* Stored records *

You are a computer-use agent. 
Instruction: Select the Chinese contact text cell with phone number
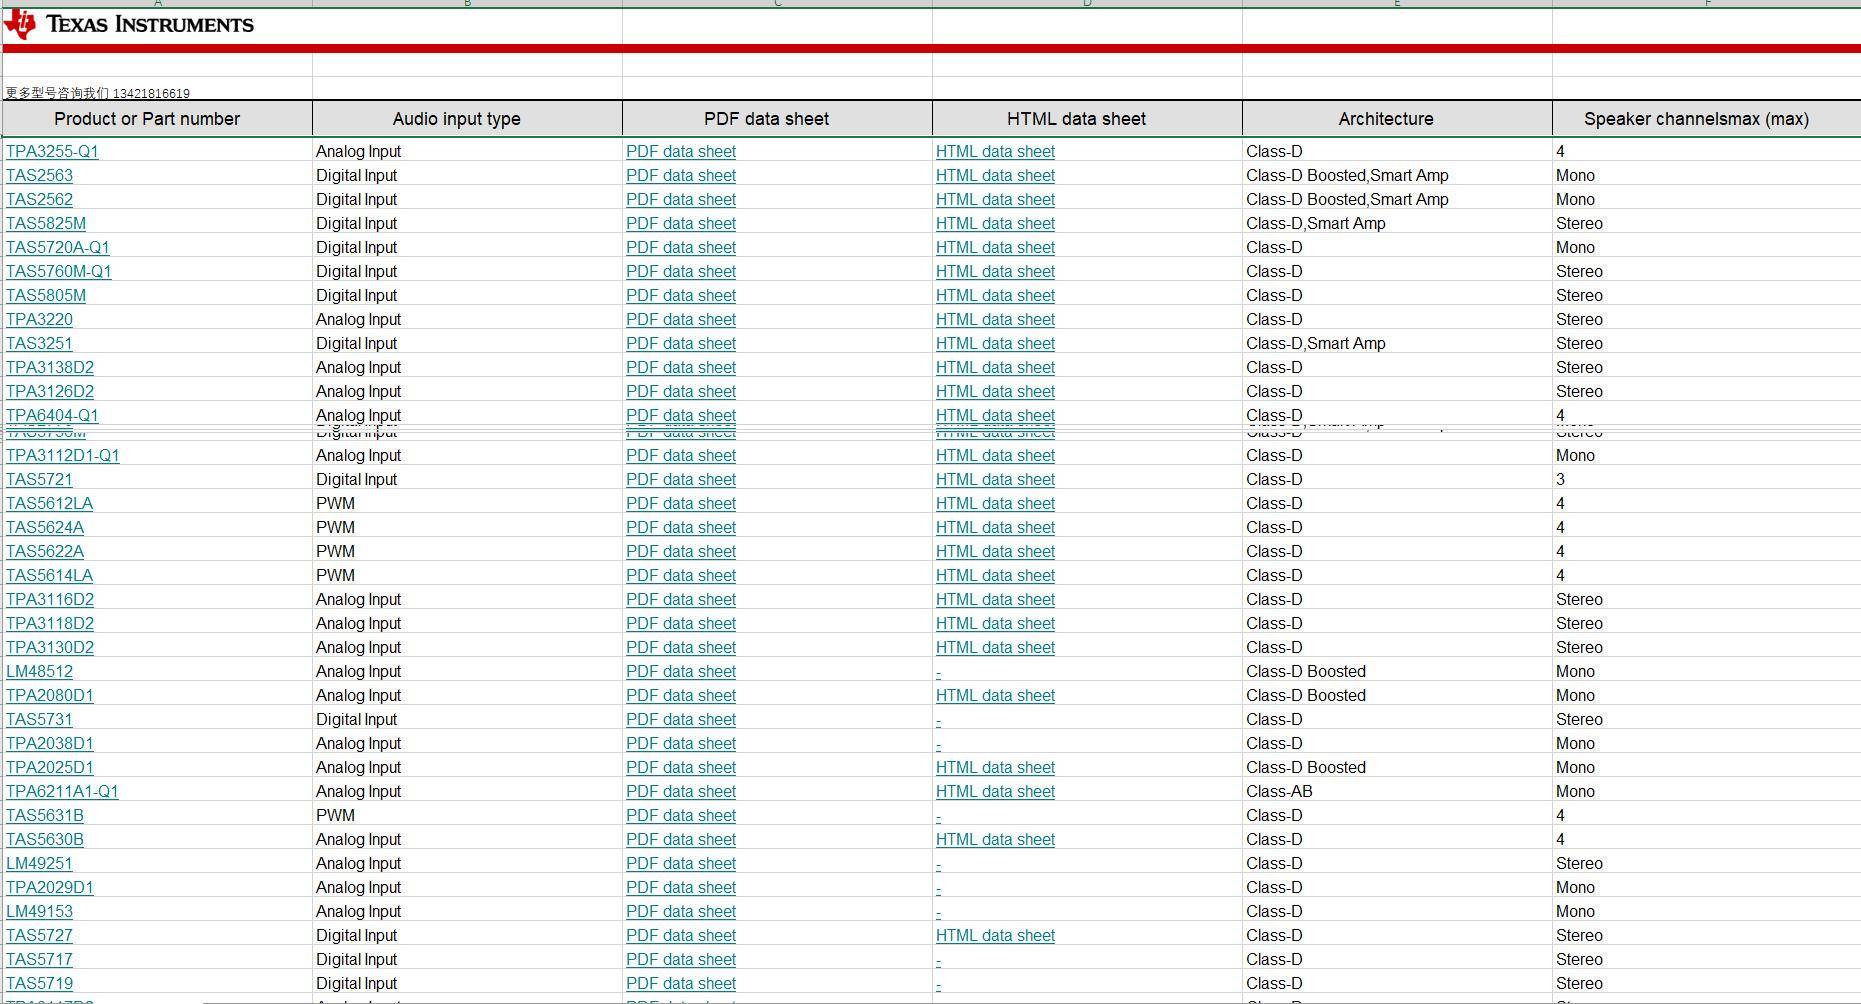click(97, 93)
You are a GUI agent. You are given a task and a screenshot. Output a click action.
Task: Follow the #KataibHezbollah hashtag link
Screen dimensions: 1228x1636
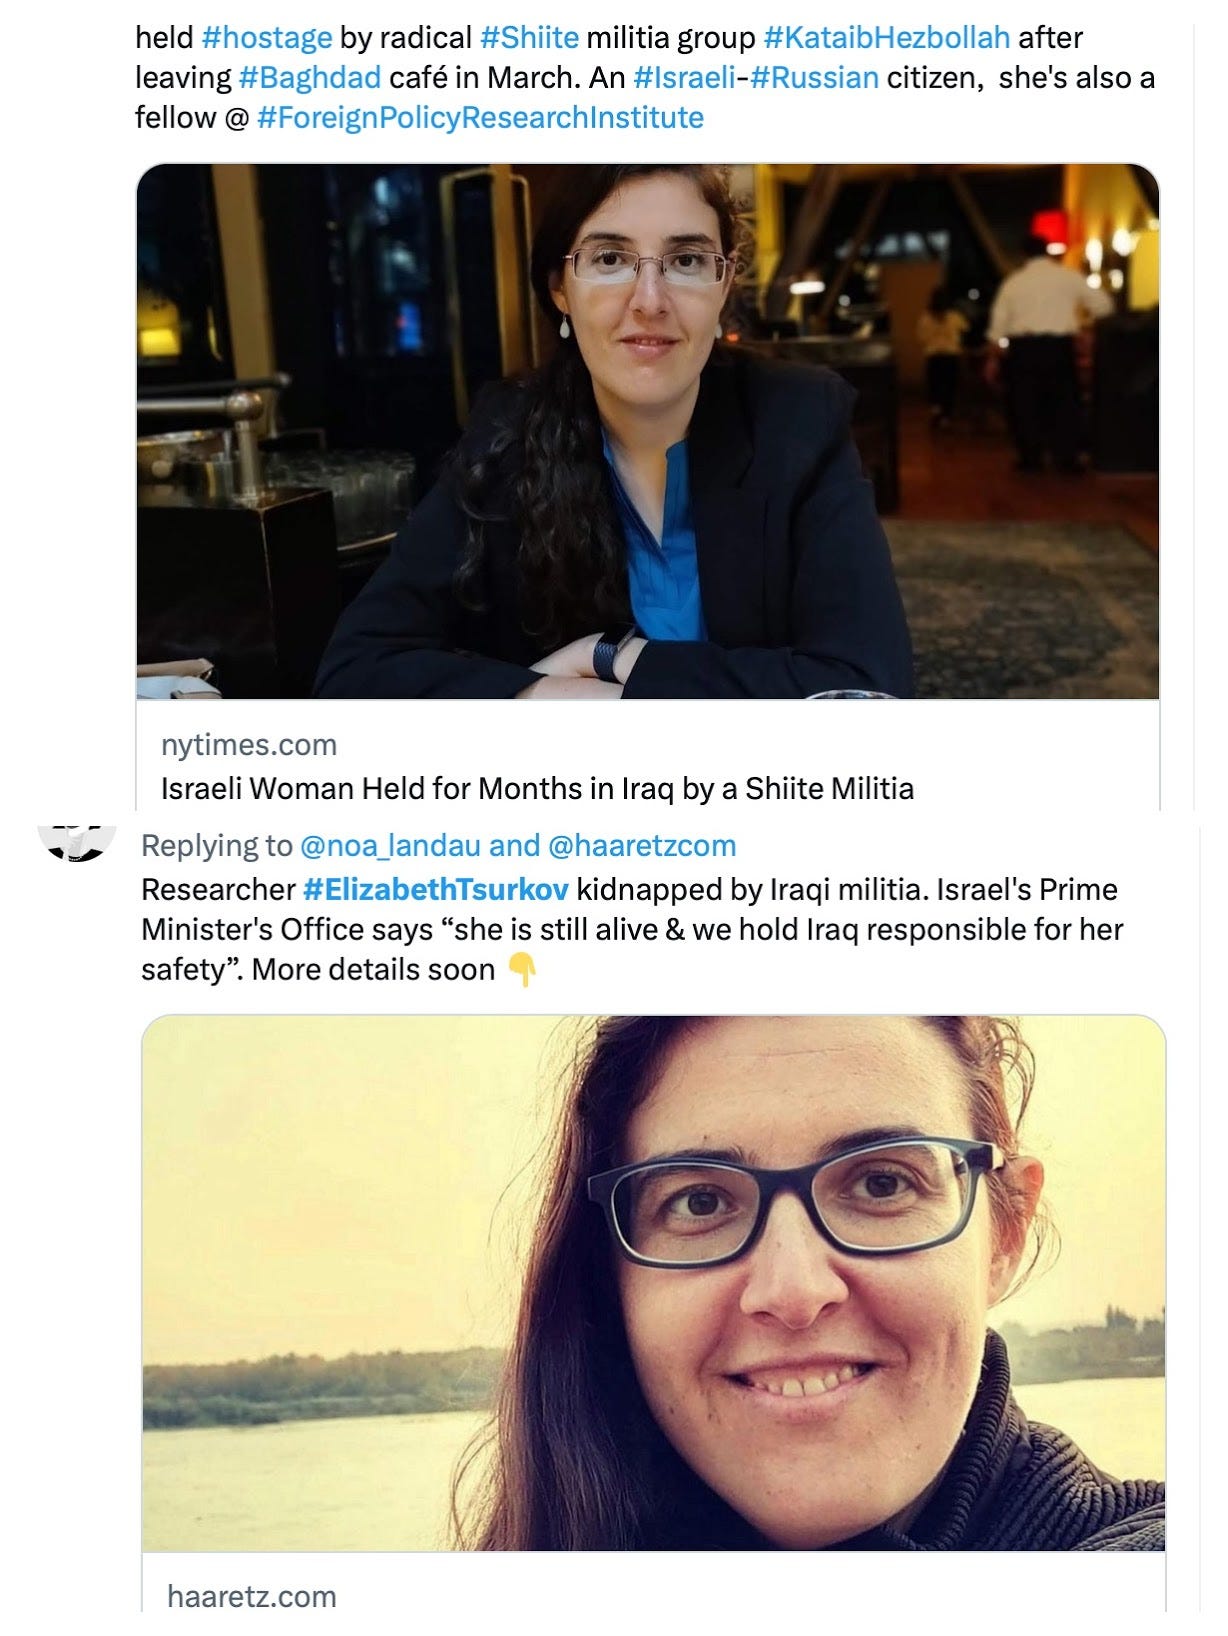click(x=886, y=38)
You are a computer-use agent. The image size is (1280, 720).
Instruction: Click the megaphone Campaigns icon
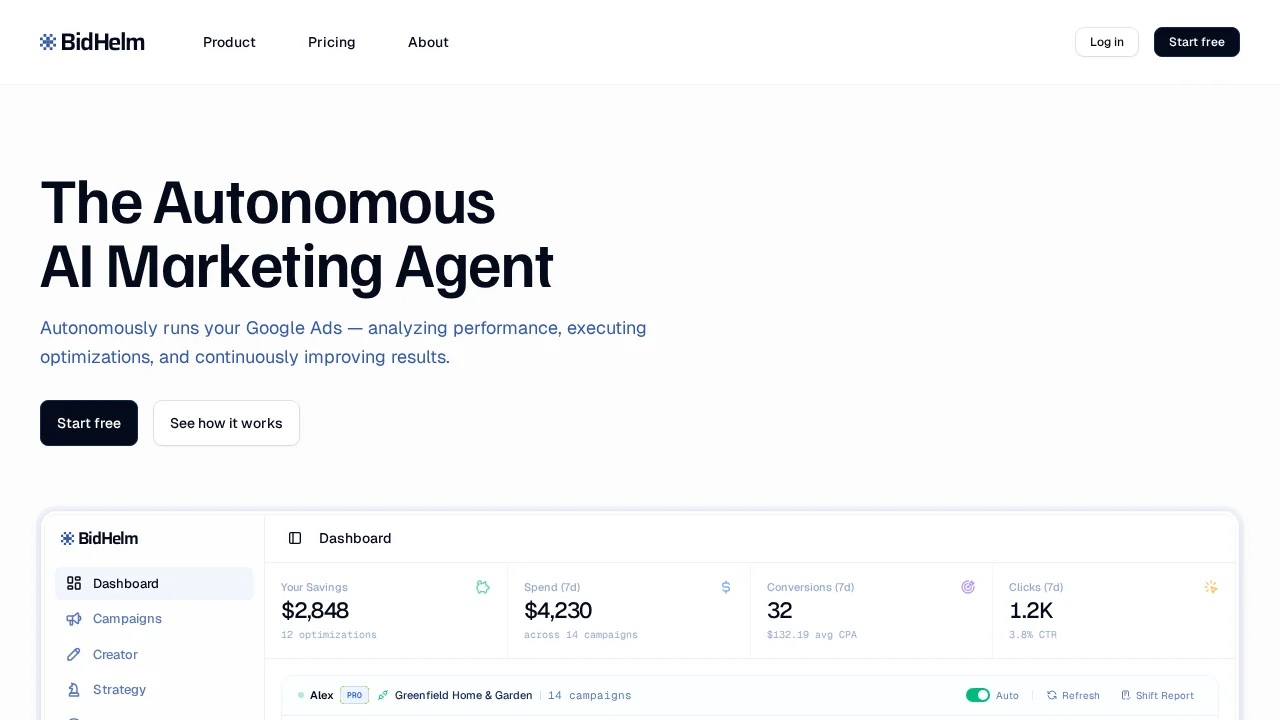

* Required work *
Only an exact copy of the records counts as an answer. Leave out the images.

* Solution for this exercise *
You are a computer-use agent. 
Instruction: Select the Chinese contact text cell with phone number
click(97, 93)
You are a GUI agent. You are given a task and a screenshot. Output a click action.
Task: Follow the #KataibHezbollah hashtag link
Screen dimensions: 1228x1636
click(x=886, y=38)
You are a computer-use agent. The image size is (1280, 720).
Instruction: Click the megaphone Campaigns icon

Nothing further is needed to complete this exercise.